## What the exercise asks
Somewhere below is a line with "At what coordinates should I click to accomplish: Click the red" and, later, a line with "Task: Click the Message label text"; repeat those two lines and all the lines between them, exactly as they are.
>>>>
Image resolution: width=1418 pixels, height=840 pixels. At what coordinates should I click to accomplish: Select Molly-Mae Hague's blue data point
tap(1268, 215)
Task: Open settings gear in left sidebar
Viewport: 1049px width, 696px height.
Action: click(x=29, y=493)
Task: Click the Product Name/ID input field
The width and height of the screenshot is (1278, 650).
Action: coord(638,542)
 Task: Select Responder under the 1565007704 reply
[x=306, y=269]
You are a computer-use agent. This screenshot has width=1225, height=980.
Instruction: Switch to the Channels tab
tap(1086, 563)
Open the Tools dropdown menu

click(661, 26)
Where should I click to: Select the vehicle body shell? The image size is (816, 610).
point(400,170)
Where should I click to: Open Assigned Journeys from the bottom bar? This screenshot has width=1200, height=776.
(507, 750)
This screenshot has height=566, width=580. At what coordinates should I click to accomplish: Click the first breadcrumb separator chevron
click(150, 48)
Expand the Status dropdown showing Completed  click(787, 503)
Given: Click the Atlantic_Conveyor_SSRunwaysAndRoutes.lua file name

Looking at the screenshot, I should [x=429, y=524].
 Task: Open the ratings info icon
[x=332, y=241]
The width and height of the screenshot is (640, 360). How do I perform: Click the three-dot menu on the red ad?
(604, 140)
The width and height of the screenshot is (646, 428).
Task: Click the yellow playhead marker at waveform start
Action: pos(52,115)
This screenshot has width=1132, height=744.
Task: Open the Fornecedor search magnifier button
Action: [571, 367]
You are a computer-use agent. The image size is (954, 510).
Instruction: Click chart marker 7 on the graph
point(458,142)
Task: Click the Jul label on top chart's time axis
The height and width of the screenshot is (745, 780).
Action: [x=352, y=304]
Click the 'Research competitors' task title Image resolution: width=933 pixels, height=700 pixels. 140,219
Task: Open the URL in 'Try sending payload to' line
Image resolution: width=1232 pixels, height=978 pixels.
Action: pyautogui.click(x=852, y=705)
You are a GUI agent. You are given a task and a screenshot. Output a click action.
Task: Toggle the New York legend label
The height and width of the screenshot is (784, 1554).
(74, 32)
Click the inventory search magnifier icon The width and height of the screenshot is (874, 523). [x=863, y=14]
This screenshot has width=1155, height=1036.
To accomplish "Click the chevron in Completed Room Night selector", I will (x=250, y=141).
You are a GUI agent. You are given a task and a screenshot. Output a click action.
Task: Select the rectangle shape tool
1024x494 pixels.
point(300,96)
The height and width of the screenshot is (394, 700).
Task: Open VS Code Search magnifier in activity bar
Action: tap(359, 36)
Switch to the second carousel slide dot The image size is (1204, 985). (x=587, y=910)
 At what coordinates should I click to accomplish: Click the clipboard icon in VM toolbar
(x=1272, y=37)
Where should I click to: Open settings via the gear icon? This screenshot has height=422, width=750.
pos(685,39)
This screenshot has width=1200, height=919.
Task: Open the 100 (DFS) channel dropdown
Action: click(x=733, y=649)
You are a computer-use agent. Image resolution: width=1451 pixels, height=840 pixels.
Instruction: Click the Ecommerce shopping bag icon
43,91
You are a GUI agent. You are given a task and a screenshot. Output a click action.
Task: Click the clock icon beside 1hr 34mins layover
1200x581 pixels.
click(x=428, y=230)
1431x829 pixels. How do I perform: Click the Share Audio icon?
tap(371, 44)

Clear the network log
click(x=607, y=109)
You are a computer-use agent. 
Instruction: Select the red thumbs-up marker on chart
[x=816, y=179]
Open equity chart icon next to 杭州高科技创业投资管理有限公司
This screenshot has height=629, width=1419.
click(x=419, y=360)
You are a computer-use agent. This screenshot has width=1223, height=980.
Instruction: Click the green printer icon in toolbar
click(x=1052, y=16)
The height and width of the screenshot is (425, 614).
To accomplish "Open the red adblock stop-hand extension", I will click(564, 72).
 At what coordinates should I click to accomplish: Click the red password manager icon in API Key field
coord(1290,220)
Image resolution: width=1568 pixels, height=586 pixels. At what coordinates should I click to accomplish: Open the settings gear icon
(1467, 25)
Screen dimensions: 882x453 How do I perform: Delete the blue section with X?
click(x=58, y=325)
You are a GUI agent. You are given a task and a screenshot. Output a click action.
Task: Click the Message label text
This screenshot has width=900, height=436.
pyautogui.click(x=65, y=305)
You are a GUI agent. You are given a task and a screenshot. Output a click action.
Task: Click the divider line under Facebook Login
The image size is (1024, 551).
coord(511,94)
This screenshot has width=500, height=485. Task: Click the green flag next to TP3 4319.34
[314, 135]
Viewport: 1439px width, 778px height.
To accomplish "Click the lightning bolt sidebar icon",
<<<<
## Solution
 At what coordinates should I click to accomplish: Click the red password manager icon in API Key field
coord(1290,220)
Image resolution: width=1568 pixels, height=586 pixels. At what coordinates should I click to accomplish: Open the settings gear icon
(1467, 25)
Screen dimensions: 882x453 How do I perform: Delete the blue section with X?
click(x=58, y=325)
You are a GUI agent. You are given a task and a screenshot. Output a click action.
Task: Click the Message label text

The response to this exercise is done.